▶ Exercise 1: Rewrite the paragraph of the blog post that begins "Also, instead of small group tonight" as a short bulleted list, keeping its main facts.
▶ Exercise 2:
Answer these questions using the blog post, one short answer per line:
(a) According to the comment after 3:27-32, why do "we have the true treasure"?
(b) In 3:33-35, who does the LORD give grace to?
(c) Why did the writer have errands to run on Thursday?

▶ Passage to read:
# # # # #
3:27-32 - Withhold not good from them to whom it is due, when it is in the power of thine hand to do it. Say not unto thy neighbour, Go, and come again, and to morrow I will give; when thou hast it by thee. Devise not evil against thy neighbour, seeing he dwelleth securely by thee. Strive not with a man without cause, if he have done thee no harm. Envy thou not the oppressor, and choose none of his ways. For the froward is abomination to the LORD: but his secret is with the righteous. - We should always give of ourselves, especially when the opportunity presents itself and we know in our hearts that we should be obedient, because we are more than able to do what is asked of us in that moment. We must not envy what others have, especially as pertains to wealth or material things. We have the true treasure, because we have salvation in Jesus Christ. He is forever; He is eternal. Nothing can take that away.

3:33-35 - The curse of the LORD is in the house of the wicked: but he blesseth the habitation of the just. Surely he scorneth the scorners: but he giveth grace unto the lowly. The wise shall inherit glory: but shame shall be the promotion of fools.

- May God bless your home and your life! His peace is with you when your faith is in Him! :)
11月17日

Partner of Youth

Today was busy, as usual for Thursdays. Mitch got paid today, so I had errands to run. Didn't have time to post a blog until now. But, better late than never! :)

Also, instead of small group tonight, we went to the church for the Mitch McVicker concert. It was pretty good. I was sad that he didn't have a better turn out, but it was nice to get to meet him briefly too. Check him out! He's pretty good!
# # # # #
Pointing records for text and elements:

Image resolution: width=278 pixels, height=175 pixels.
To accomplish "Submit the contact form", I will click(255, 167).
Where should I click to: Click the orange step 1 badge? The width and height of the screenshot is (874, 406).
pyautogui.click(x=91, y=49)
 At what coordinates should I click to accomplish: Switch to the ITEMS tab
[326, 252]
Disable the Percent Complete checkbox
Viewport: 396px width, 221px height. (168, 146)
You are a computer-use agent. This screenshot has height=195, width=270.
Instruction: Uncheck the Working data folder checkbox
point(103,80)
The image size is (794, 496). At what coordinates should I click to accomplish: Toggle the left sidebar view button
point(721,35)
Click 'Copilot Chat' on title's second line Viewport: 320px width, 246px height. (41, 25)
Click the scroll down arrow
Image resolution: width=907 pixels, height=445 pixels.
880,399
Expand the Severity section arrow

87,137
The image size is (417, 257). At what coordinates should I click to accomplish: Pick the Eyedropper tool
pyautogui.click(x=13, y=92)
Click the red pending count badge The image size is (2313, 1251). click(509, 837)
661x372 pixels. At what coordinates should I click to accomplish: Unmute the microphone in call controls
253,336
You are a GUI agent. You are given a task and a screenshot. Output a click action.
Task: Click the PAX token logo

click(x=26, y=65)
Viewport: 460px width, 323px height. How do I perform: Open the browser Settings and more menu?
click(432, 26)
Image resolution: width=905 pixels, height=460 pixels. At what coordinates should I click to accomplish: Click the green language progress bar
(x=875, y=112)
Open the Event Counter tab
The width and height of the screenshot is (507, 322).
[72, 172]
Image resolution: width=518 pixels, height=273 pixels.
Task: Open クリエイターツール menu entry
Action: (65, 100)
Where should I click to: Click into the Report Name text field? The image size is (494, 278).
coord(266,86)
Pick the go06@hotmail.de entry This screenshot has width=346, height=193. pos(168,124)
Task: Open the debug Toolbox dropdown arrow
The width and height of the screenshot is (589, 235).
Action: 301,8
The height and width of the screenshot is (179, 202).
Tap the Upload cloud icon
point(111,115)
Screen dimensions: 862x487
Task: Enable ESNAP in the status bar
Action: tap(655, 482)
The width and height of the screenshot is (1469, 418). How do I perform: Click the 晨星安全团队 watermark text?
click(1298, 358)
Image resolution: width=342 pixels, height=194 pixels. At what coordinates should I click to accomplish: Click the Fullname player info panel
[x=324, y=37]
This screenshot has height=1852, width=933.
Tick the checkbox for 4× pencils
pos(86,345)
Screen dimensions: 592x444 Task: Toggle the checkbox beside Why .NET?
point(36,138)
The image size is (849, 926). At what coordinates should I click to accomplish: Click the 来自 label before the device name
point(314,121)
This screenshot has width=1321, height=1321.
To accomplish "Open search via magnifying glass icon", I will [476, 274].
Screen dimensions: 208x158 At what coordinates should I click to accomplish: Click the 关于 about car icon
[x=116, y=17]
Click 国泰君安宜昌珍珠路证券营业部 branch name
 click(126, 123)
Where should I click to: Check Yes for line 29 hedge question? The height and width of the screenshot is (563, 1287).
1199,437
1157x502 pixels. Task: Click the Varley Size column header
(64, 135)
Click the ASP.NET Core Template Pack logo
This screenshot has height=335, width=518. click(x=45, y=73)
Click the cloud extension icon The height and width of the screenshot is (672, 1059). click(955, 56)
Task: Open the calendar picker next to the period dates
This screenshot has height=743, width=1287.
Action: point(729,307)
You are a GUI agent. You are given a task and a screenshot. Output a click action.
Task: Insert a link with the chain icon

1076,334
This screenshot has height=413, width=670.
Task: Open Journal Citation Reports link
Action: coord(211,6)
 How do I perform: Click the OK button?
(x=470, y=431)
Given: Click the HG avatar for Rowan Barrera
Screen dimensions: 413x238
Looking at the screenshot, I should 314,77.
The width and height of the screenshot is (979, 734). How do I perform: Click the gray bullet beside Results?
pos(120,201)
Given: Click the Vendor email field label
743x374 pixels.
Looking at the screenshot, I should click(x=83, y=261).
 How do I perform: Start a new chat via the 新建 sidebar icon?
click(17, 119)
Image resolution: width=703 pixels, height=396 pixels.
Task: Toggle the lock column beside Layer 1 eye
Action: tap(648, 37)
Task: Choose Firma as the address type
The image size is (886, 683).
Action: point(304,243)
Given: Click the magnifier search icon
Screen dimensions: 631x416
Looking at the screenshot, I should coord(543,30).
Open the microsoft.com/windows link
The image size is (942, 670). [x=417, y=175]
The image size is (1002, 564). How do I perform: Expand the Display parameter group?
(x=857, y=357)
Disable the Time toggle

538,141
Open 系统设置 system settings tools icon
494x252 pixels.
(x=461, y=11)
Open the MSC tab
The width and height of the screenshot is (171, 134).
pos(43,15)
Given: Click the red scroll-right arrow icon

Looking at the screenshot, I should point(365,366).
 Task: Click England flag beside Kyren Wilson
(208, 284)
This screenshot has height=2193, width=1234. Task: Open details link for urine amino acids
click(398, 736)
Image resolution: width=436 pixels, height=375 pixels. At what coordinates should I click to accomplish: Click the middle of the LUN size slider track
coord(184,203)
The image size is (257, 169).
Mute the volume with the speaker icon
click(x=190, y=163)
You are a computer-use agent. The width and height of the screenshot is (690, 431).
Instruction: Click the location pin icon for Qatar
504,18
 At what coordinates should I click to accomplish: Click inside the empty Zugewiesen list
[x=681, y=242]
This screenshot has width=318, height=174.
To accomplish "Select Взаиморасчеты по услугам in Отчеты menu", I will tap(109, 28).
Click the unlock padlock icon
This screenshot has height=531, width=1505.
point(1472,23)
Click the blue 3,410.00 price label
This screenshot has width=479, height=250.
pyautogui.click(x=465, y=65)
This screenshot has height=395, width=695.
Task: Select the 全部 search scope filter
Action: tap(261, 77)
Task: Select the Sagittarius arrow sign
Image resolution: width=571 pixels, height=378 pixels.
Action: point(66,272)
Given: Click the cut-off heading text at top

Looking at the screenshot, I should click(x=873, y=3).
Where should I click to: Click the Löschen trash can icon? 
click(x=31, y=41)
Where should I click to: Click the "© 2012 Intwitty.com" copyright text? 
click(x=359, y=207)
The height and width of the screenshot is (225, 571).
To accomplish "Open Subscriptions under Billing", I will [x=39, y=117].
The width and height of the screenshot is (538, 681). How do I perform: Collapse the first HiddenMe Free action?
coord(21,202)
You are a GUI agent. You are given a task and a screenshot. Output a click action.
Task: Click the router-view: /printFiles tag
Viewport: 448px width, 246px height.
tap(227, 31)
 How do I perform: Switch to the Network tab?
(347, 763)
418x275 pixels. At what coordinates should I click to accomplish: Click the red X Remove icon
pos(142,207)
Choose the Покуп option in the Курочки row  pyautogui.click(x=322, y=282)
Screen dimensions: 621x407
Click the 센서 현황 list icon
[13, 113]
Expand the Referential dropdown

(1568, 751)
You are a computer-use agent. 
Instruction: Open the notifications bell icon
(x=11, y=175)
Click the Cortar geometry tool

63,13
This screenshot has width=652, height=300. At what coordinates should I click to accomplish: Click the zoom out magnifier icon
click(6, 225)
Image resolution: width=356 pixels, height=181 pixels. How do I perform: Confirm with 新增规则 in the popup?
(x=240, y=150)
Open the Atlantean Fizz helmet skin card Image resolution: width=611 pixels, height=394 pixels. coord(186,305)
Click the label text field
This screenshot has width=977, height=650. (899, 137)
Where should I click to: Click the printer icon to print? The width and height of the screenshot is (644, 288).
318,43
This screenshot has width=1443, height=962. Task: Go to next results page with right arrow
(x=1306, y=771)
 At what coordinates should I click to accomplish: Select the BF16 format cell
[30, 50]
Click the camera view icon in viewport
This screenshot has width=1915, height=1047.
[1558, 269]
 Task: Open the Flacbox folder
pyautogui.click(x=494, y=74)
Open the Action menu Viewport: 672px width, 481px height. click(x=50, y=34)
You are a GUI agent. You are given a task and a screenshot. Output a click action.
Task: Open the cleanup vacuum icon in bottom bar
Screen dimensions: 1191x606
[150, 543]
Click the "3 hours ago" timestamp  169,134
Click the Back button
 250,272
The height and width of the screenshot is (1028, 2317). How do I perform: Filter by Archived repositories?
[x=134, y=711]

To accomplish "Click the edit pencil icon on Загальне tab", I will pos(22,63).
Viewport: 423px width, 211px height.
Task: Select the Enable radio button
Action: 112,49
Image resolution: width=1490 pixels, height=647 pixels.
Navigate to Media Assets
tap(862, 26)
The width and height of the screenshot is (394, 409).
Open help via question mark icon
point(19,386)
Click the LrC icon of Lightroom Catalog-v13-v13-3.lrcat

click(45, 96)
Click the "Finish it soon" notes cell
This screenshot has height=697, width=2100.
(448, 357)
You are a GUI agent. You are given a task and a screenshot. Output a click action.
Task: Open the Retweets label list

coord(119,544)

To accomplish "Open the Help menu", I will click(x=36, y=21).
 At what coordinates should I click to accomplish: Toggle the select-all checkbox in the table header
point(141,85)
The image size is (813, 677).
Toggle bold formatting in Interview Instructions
# # # # #
▶ Solution 1:
- Instead of going to small group that night, they went to the church for the Mitch McVicker concert.
- The concert was pretty good.
- The writer was sad he didn't have a better turnout.
- It was nice to meet him briefly.
- The writer recommends checking him out.

▶ Solution 2:
(a) Because we have salvation in Jesus Christ.
(b) The lowly.
(c) Mitch got paid that day.